───── Document section

Scenario: A high-volume IoT platform stored raw sensor readings as events. With 50,000 sensors reporting every second, the event store grew by 200 GB per day. After three months, the EventStoreDB cluster ran out of disk space during a weekend, causing a full outage.

Recovery:

  1. Archive old event streams to cold storage (S3) using a scheduled job.
  2. Use stream truncation for streams beyond the retention window.
  3. Reconsider whether raw sensor readings belong in the event store at all -- a time-series database may be more appropriate for high-frequency telemetry.

Operational Checklist

Before going to production with Event Sourcing, verify the following.

  • Event schema registry with version tracking is in place.
  • Upcasters are registered and tested for all historical event versions.
  • Snapshot strategy is defined with versioning and retention policies.
  • Projection rebuilding can be triggered without downtime (blue-green deployment).
  • All event handlers are idempotent with deduplication checks.
  • Correlation and causation IDs are present on every event.
  • Event store monitoring includes: append latency, subscription lag, disk usage, stream count.
  • Disaster recovery plan includes: event store backup/restore procedure, projection rebuild runbook.
  • GDPR compliance strategy is documented (crypto-shredding or stream deletion).

Architecture Diagram: Production Event Sourcing System

+------------------+     +-----------------+     +------------------+
|   API Gateway    |---->| Command Handler |---->| Domain Aggregate |
+------------------+     +-----------------+     +--------+---------+
                                                          |
                              +---------------------------+
                              | Domain Events
                              v
                    +--------------------+
                    |    Event Store     |
                    | (append-only log)  |
                    +--------+-----------+
                             |
              +--------------+--------------+
              |              |              |
              v              v              v
     +--------+---+  +------+------+  +----+--------+
     | Projection |  | Projection  |  | Projection  |
     | Handler A  |  | Handler B   |  | Handler C   |
     +--------+---+  +------+------+  +----+--------+
              |              |              |
              v              v              v
     +--------+---+  +------+------+  +----+--------+
     | PostgreSQL |  |Elasticsearch|  |    Redis     |
     | Read Model |  |Search Index |  |   Cache      |
     +------------+  +-------------+  +-------------+
Event Schema Evolution Pipeline:

  Event Store (raw bytes)

──────────
───── Supplied records

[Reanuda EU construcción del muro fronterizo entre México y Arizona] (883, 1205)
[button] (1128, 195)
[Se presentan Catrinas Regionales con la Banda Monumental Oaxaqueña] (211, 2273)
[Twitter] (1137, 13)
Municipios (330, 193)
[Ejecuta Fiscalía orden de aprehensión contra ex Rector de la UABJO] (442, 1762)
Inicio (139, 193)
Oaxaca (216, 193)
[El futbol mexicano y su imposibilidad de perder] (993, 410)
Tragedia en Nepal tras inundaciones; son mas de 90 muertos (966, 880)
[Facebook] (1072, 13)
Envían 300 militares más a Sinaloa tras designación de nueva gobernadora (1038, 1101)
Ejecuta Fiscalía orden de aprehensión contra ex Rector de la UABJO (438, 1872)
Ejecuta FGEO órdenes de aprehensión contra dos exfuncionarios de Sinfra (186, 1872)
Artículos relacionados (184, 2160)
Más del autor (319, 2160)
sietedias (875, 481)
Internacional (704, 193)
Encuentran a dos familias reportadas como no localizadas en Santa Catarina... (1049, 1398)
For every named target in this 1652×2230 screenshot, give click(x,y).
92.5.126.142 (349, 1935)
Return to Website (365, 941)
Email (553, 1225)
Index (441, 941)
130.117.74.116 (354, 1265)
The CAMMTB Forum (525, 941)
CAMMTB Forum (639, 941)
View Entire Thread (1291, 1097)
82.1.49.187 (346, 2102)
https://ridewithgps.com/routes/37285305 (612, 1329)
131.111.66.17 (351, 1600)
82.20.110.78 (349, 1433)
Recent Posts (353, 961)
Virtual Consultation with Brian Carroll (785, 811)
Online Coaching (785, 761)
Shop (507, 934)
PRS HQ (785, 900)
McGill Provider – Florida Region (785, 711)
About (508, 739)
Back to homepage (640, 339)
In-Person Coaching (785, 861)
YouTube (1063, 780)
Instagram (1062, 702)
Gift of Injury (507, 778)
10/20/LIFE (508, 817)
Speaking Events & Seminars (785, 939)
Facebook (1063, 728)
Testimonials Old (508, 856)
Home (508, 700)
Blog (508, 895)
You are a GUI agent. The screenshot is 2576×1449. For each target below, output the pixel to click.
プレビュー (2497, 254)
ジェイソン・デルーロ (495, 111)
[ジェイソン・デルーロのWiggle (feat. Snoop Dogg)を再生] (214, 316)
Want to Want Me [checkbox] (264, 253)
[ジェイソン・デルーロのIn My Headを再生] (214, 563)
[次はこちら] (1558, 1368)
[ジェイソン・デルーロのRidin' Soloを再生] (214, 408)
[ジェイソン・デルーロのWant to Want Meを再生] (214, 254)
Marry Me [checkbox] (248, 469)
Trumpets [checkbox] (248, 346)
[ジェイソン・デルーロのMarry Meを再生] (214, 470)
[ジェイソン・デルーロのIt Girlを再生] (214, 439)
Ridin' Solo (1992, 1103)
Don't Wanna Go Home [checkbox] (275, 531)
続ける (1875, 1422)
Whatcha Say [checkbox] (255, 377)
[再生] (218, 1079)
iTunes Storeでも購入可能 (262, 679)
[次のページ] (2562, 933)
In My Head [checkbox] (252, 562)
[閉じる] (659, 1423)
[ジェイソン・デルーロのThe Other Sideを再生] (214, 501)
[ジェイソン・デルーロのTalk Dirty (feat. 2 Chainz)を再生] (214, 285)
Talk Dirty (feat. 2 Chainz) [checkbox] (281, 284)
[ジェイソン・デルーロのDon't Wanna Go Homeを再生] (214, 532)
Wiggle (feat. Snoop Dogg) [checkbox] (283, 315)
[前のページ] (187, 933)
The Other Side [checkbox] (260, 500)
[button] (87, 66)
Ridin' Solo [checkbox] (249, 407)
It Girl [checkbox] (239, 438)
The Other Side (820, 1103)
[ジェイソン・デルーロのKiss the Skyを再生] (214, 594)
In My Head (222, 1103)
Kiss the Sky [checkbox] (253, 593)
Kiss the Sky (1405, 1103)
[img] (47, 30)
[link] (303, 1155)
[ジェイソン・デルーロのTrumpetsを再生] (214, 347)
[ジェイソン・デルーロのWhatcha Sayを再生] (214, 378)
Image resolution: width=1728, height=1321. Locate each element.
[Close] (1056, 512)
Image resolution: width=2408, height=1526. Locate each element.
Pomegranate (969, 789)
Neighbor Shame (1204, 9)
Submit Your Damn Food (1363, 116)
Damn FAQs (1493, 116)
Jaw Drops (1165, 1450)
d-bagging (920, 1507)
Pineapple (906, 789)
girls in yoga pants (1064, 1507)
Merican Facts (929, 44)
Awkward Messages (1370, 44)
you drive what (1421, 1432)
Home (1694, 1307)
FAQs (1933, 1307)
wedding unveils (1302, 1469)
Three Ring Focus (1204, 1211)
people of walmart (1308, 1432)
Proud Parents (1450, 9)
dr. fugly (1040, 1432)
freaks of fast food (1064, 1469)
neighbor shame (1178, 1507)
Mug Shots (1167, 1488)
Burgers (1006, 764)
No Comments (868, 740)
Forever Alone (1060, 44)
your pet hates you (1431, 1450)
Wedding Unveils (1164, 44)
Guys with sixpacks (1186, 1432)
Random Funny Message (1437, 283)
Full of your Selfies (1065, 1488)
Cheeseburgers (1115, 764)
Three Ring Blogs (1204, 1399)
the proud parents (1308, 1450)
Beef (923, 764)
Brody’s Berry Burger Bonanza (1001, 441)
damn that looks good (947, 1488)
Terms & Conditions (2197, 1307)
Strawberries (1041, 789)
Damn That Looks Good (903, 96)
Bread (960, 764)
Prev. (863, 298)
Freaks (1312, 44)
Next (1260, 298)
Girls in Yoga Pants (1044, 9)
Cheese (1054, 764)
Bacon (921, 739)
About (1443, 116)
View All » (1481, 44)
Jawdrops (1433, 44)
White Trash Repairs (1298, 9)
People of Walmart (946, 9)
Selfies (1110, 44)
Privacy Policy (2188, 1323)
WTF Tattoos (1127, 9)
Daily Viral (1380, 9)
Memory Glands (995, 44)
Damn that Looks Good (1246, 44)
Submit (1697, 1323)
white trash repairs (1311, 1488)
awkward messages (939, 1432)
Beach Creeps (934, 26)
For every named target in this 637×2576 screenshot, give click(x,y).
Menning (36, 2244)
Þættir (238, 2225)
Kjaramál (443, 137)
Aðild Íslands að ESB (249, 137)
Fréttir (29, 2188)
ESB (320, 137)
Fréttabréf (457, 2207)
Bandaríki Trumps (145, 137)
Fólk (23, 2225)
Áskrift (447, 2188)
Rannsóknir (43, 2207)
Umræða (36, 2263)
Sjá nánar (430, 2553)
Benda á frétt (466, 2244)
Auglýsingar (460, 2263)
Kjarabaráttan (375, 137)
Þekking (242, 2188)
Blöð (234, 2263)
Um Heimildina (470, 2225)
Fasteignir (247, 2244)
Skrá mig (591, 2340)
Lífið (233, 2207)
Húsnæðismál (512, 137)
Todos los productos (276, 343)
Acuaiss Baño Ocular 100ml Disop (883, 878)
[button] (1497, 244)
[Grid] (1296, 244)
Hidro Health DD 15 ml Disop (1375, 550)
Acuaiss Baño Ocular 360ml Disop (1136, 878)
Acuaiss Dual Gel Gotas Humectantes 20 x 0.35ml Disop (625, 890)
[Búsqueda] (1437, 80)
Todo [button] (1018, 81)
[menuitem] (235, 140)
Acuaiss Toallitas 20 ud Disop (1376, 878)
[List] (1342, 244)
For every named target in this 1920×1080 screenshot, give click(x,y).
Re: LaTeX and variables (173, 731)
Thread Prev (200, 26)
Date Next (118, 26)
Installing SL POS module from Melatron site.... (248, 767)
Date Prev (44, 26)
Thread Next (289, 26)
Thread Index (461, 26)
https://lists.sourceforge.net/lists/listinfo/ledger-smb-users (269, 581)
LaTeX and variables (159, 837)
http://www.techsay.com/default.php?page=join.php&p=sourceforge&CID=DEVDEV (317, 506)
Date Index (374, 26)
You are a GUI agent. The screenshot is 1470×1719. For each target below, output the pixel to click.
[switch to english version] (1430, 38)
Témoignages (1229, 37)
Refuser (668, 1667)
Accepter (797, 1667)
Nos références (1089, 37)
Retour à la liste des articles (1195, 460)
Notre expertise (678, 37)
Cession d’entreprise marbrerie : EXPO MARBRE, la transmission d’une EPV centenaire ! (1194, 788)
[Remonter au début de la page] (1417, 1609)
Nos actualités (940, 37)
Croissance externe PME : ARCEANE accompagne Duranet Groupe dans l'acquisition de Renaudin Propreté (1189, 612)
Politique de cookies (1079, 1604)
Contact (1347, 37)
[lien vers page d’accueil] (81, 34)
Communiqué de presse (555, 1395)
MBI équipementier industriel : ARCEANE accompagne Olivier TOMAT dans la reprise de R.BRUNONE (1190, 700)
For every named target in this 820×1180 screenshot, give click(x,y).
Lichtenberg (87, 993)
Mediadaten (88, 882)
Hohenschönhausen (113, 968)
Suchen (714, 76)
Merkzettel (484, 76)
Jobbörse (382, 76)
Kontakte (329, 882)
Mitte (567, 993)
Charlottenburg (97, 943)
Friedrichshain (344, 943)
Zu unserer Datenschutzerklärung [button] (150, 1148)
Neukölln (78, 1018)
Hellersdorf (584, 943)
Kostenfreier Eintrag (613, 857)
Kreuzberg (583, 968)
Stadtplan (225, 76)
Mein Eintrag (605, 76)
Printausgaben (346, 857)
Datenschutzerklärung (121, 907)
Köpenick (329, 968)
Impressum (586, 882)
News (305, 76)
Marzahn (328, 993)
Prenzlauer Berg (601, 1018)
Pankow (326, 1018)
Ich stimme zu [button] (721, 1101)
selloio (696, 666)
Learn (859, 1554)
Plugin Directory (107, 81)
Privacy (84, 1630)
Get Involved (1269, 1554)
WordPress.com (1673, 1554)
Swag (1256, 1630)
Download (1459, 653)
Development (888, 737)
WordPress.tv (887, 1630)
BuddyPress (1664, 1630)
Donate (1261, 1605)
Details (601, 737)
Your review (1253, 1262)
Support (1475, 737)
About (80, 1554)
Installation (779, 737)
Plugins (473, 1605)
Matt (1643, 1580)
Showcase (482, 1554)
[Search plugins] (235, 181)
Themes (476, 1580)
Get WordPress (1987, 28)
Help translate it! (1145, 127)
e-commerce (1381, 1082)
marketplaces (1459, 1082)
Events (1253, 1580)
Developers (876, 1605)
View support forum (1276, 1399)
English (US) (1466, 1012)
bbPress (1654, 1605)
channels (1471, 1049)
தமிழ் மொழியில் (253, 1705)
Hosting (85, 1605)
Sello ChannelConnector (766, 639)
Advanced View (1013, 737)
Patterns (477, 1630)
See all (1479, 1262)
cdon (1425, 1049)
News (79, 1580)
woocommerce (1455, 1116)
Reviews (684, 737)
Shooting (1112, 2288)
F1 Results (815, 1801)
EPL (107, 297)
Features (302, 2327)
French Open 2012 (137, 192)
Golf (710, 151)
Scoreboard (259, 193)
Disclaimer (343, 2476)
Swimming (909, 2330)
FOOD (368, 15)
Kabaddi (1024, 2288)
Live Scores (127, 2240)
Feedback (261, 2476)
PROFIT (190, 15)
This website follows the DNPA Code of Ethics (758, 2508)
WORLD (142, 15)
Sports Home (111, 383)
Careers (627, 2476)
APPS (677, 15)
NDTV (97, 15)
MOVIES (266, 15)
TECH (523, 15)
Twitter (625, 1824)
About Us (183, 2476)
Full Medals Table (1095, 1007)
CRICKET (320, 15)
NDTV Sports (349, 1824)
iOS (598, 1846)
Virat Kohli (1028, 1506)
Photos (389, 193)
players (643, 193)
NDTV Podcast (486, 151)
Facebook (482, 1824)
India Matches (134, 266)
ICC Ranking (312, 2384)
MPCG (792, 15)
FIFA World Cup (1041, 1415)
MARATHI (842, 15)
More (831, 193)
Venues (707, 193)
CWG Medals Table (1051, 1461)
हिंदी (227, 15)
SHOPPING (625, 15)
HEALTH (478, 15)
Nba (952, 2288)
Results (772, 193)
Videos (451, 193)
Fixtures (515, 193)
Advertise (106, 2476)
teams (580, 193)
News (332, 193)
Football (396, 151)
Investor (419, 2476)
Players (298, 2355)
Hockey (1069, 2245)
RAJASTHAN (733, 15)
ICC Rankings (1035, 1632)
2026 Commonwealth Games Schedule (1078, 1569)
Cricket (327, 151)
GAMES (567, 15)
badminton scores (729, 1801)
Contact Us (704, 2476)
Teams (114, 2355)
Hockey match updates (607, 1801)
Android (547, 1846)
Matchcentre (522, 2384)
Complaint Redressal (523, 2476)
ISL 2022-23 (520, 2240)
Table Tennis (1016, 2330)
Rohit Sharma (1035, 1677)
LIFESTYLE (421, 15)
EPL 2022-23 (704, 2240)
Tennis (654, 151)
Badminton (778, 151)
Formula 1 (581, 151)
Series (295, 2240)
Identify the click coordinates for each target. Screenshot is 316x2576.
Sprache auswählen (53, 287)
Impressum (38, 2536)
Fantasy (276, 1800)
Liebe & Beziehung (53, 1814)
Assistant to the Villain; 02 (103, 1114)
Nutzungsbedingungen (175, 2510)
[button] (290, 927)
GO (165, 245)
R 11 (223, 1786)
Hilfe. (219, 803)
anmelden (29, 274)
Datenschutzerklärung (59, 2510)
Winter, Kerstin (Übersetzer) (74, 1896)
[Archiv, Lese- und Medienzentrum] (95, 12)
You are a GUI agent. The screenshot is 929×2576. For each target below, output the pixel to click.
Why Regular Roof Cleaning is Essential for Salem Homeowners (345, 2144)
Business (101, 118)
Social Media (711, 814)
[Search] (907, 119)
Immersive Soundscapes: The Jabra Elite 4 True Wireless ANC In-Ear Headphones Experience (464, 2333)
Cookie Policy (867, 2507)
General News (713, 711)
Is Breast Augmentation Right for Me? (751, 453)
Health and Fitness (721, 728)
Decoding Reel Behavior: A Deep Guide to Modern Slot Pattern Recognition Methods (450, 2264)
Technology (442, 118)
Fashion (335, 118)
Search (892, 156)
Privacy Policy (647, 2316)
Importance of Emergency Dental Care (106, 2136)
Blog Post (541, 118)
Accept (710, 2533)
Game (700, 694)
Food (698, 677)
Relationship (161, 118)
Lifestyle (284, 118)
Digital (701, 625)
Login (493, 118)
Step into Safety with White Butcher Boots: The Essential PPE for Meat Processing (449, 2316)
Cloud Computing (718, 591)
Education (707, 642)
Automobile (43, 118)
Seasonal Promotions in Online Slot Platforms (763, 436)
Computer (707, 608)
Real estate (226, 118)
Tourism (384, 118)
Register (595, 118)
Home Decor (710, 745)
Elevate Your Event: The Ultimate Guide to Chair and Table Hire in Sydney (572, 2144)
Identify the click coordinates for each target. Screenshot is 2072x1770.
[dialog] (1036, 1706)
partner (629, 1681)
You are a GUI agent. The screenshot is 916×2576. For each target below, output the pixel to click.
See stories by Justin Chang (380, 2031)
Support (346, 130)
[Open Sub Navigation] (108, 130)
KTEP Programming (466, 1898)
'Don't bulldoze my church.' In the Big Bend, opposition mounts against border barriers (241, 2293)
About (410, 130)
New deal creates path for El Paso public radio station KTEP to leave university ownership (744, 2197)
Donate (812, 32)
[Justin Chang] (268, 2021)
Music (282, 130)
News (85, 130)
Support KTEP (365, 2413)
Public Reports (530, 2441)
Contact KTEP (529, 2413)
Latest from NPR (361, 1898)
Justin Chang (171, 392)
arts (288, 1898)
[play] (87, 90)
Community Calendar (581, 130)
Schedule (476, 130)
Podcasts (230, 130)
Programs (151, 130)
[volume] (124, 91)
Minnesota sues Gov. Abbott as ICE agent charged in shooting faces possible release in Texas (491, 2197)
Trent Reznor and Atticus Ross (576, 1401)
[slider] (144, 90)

──────────

Task brief » Name every metric that the event sourcing document says event store monitoring should include. The material is separate from the event sourcing document and unrelated to it.

Solution below » Append latency, subscription lag, disk usage, and stream count.